Ambitious hospitalists may be eager to add an MBA or a PhD to their credentials, in the belief those magic letters will open doors to leadership positions or higher compensation. But before you fork over tuition for an advanced degree program, consider whether that degree will pay off.
Choose Your Career Path
If you’re considering pursuing a Master of Business Administration (MBA), Master of Public Health (MPH), Master of Health Administration (MPH), or even a doctorate degree, the first thing you should consider is which career path within hospital medicine you’re interested in. What position would you ultimately like to hold? And which, if any, advanced degree can help you get there?
“Explore the idea [of earning an advanced degree], but the most important steps are to try to get some work experience and set some goals,” says Mary Jo Gorman, MD, MBA, the CEO of Advanced ICU Care, St. Louis, Mo. “Along the way, find out what you have an aptitude for.” Once you know your general or specific career goals, you can consider whether to earn an advanced degree.

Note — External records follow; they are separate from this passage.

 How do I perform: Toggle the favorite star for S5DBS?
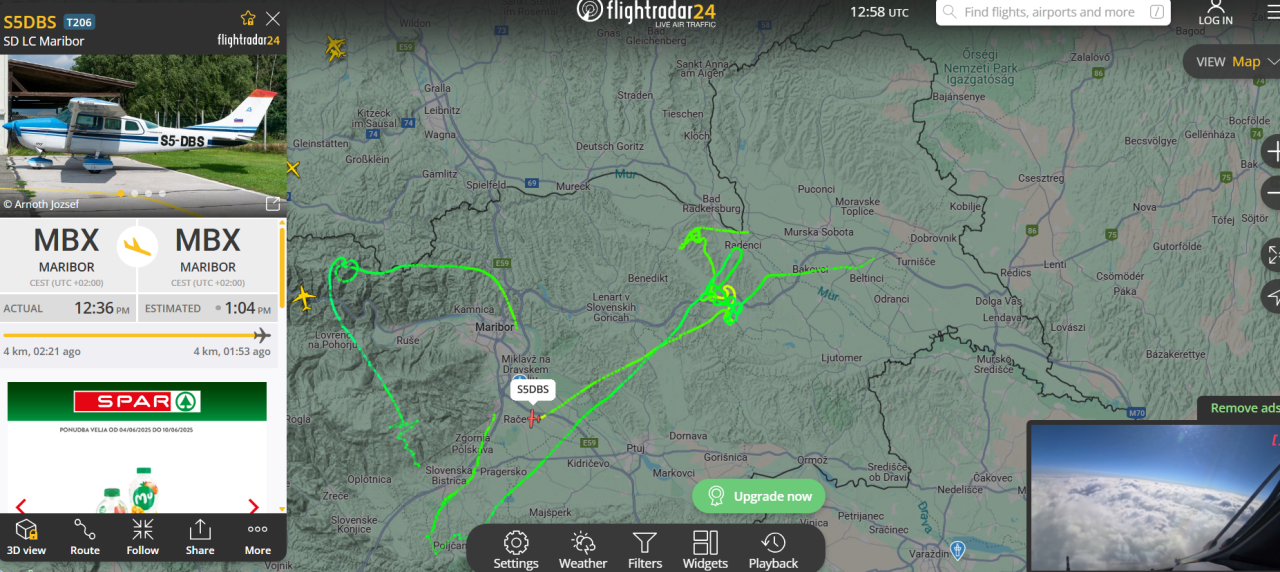[x=248, y=18]
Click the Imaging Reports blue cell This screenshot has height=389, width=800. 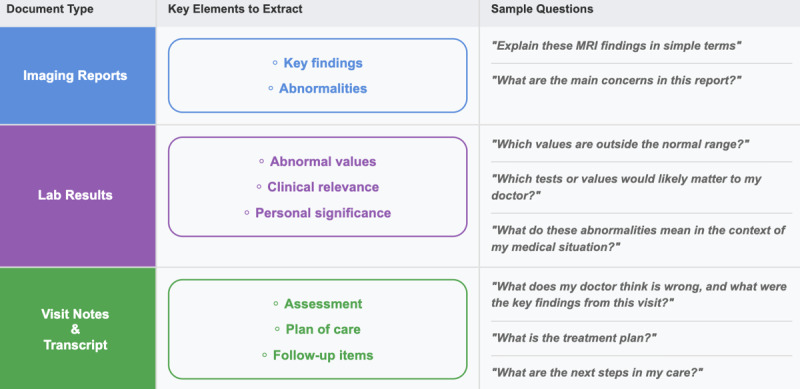78,76
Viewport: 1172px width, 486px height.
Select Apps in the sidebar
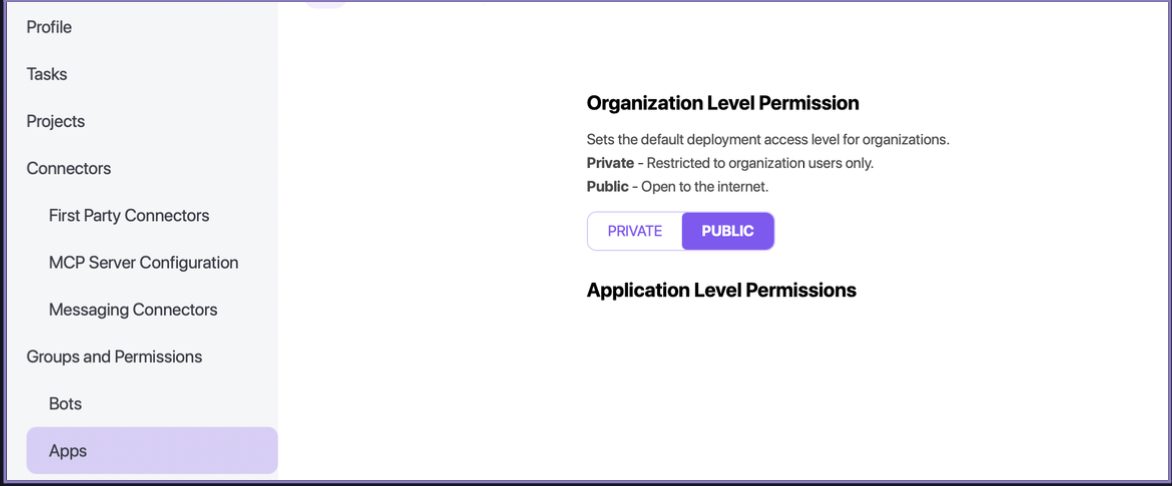coord(68,451)
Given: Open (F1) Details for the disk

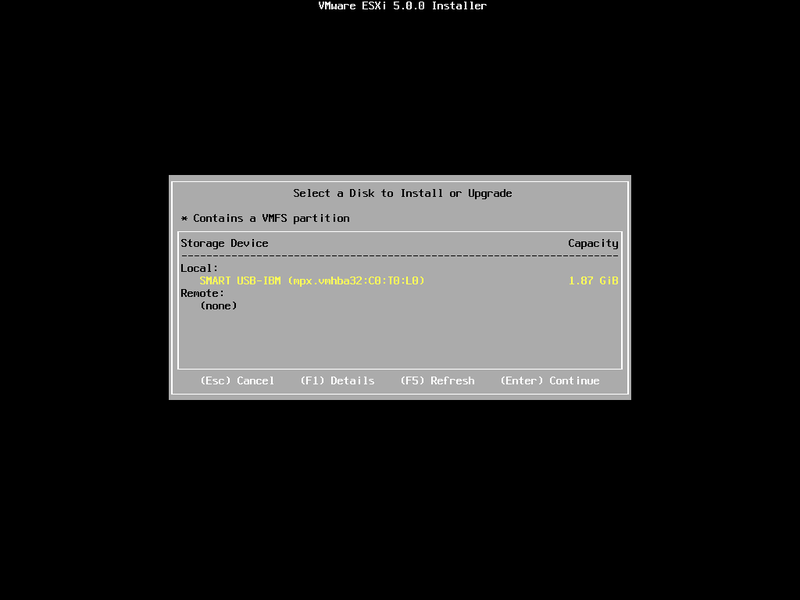Looking at the screenshot, I should (x=337, y=381).
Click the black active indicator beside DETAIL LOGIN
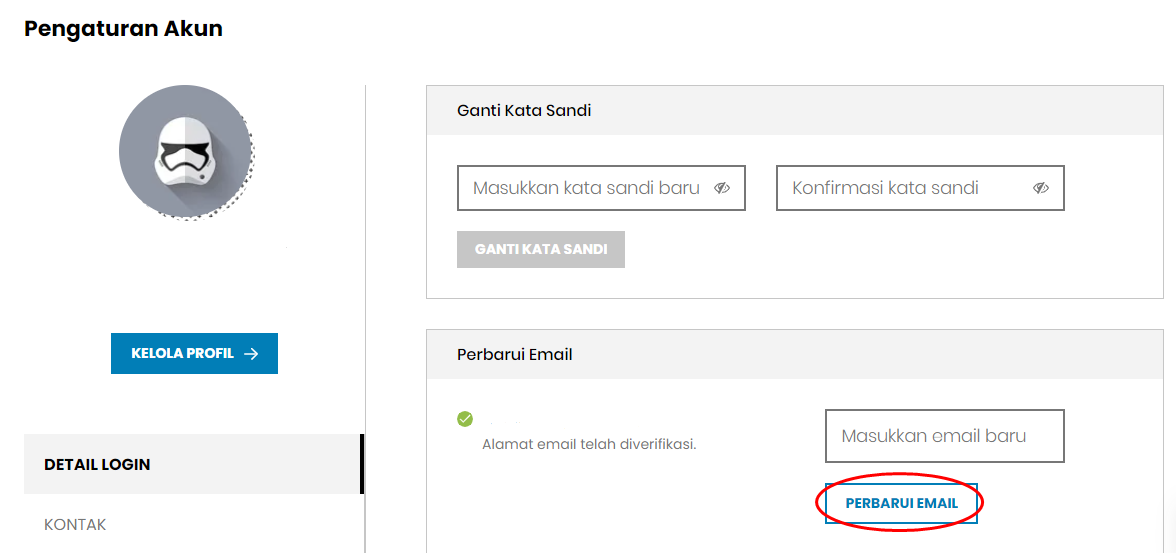The height and width of the screenshot is (553, 1176). pos(362,464)
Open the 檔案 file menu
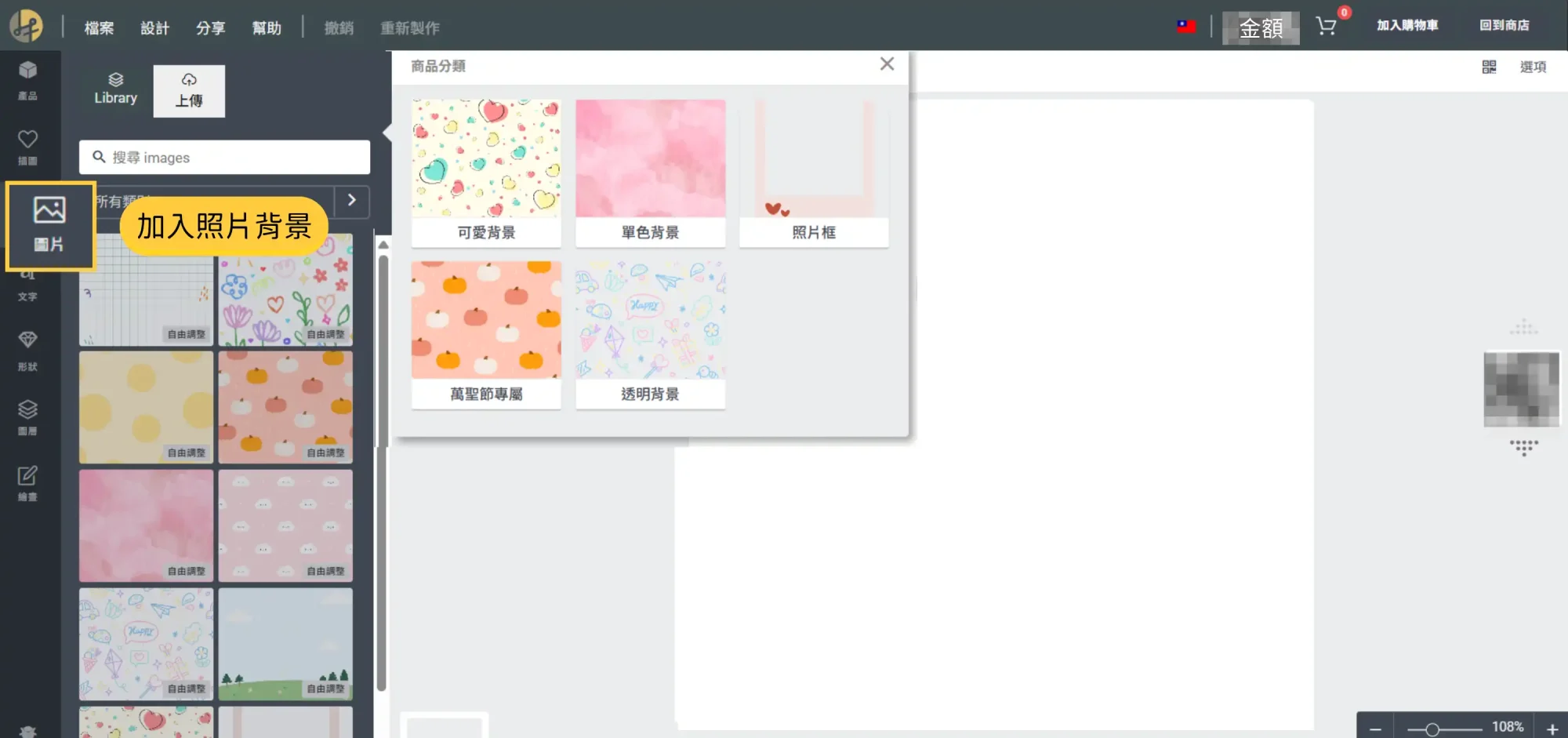The height and width of the screenshot is (738, 1568). (x=99, y=28)
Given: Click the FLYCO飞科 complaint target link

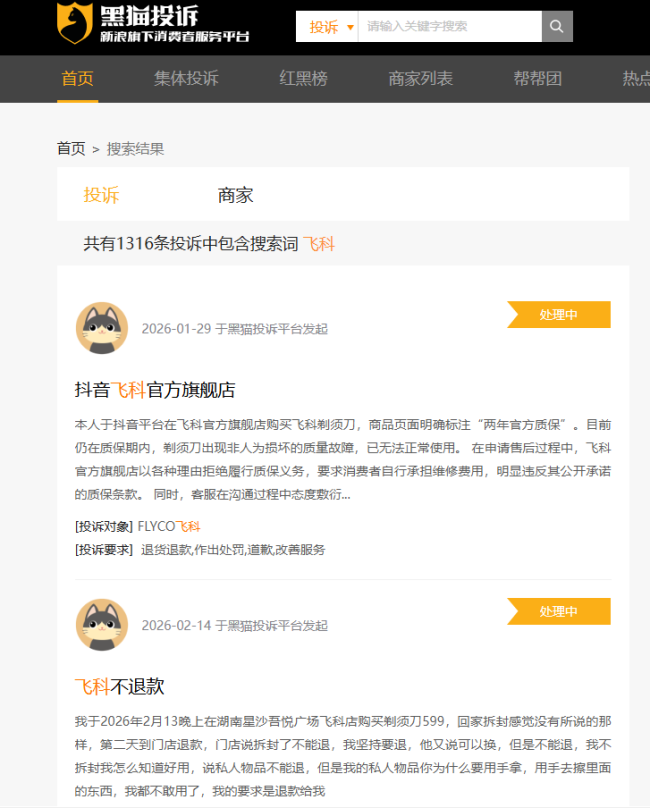Looking at the screenshot, I should [169, 526].
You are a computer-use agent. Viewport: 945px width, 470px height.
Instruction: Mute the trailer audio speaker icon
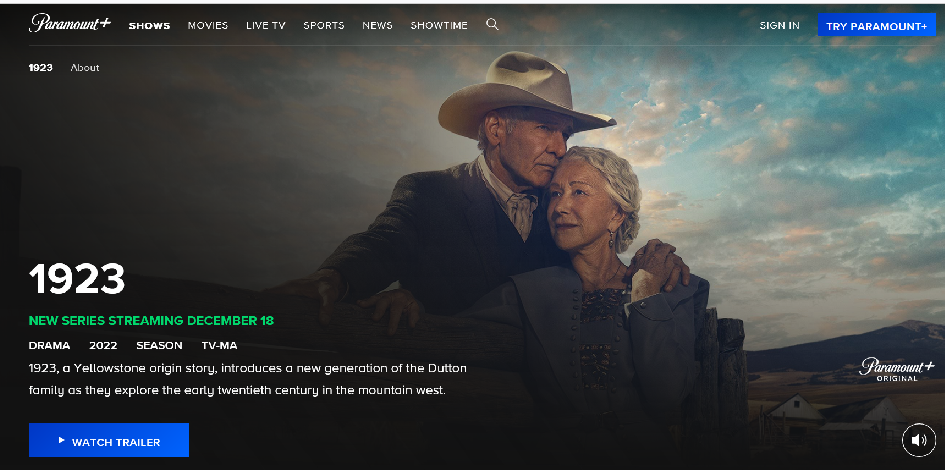[x=918, y=440]
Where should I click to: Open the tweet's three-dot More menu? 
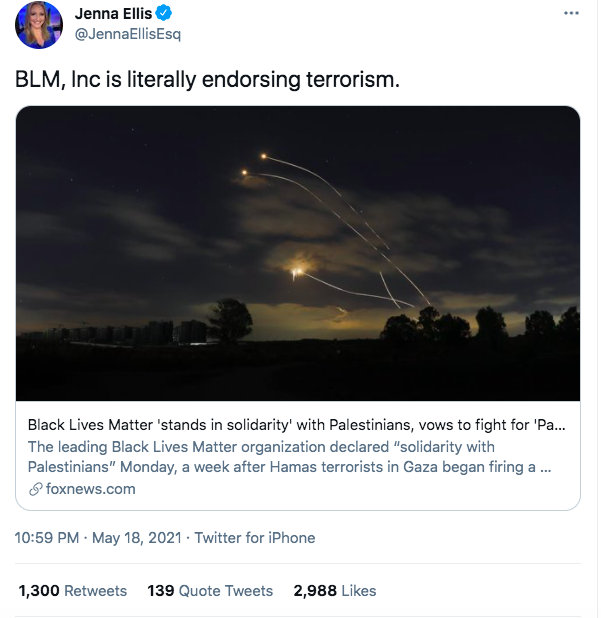click(571, 14)
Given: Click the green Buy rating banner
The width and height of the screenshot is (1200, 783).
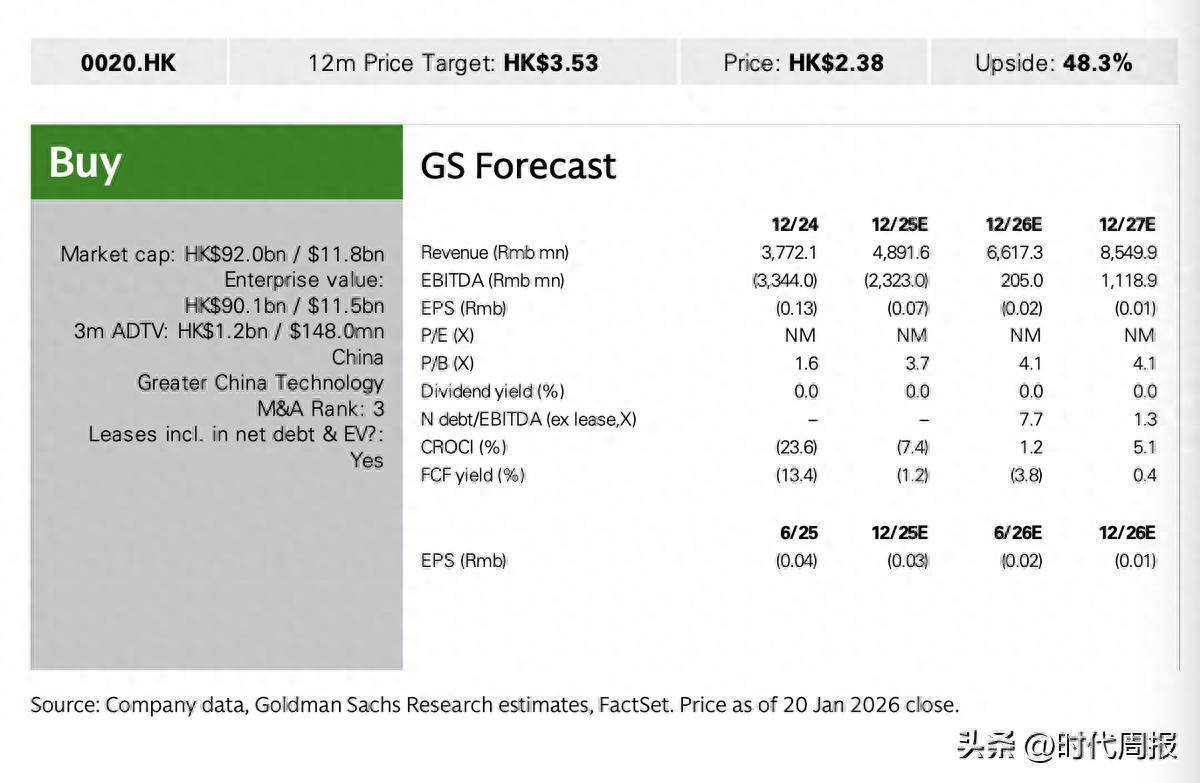Looking at the screenshot, I should (x=216, y=162).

“It’s a significant monetary and time commitment, so make sure it makes sense for where you want to go,” advises Dr. Gorman. “I’d also advise career counseling to help with this. Great people to talk to are recruiters. They’ll tell you what you need in order to apply for certain positions.”
It should be obvious that some positions will require certain degrees beyond an MD or a DO. Look at the next—or final—job you want. Is the job held by someone with an MBA, a PhD, or another degree? Is that person’s successor likely to need specific education?
“If you want to be the chief operating officer of a hospital, or the CEO of a large medical group, you’re not getting that without an MBA,” Dr. Gorman says. “In fact, if you’re planning to apply for a position that requires strong financial expertise, they’re not going to accept you without [an MBA] unless you’re of a certain age and have a great track record that shows you can do the job.”